══ Excerpted records
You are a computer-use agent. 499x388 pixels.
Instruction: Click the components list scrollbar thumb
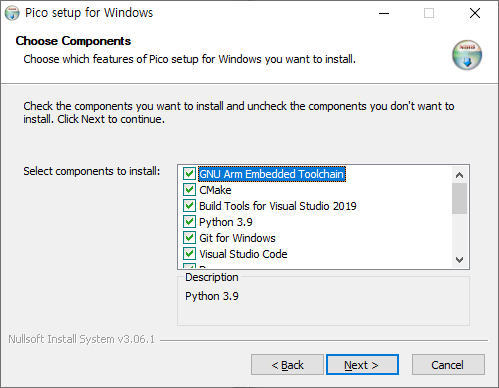tap(459, 198)

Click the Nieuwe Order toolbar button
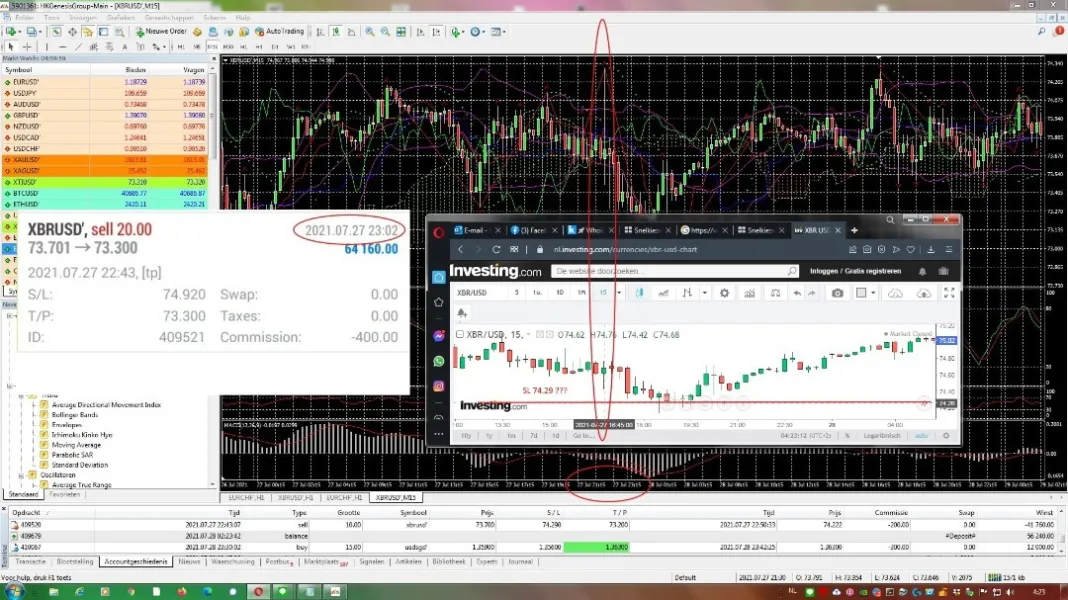click(161, 31)
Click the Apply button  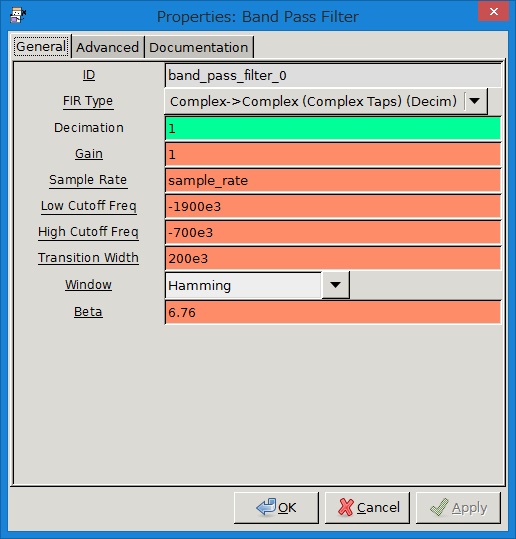coord(458,508)
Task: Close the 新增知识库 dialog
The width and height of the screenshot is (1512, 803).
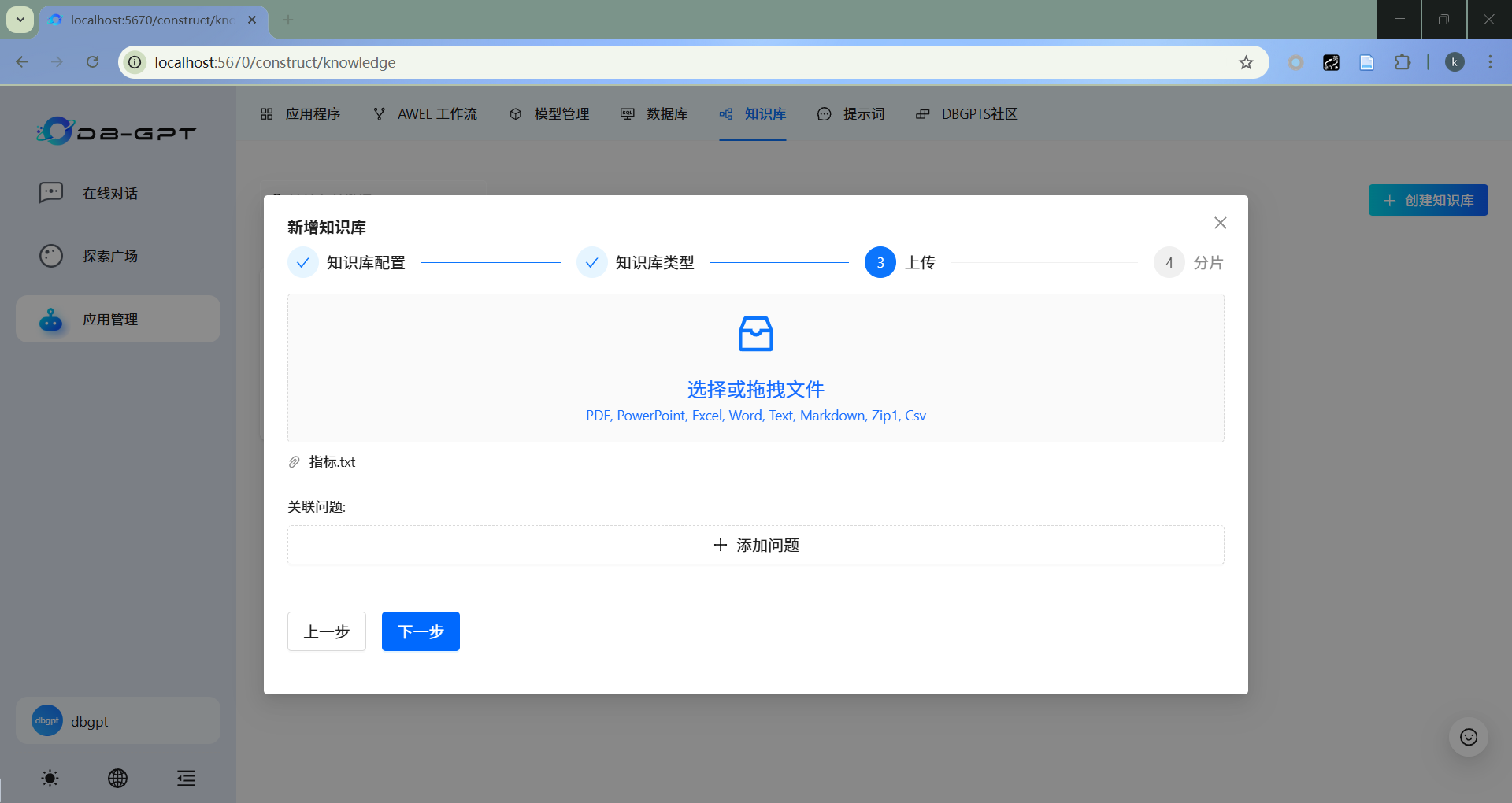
════
Copy the lines from the one containing "Task: Close the 新增知识库 dialog" through the end of the entries, inclusive, without the pictures.

- **Full output**:
Task: Close the 新增知识库 dialog
The width and height of the screenshot is (1512, 803).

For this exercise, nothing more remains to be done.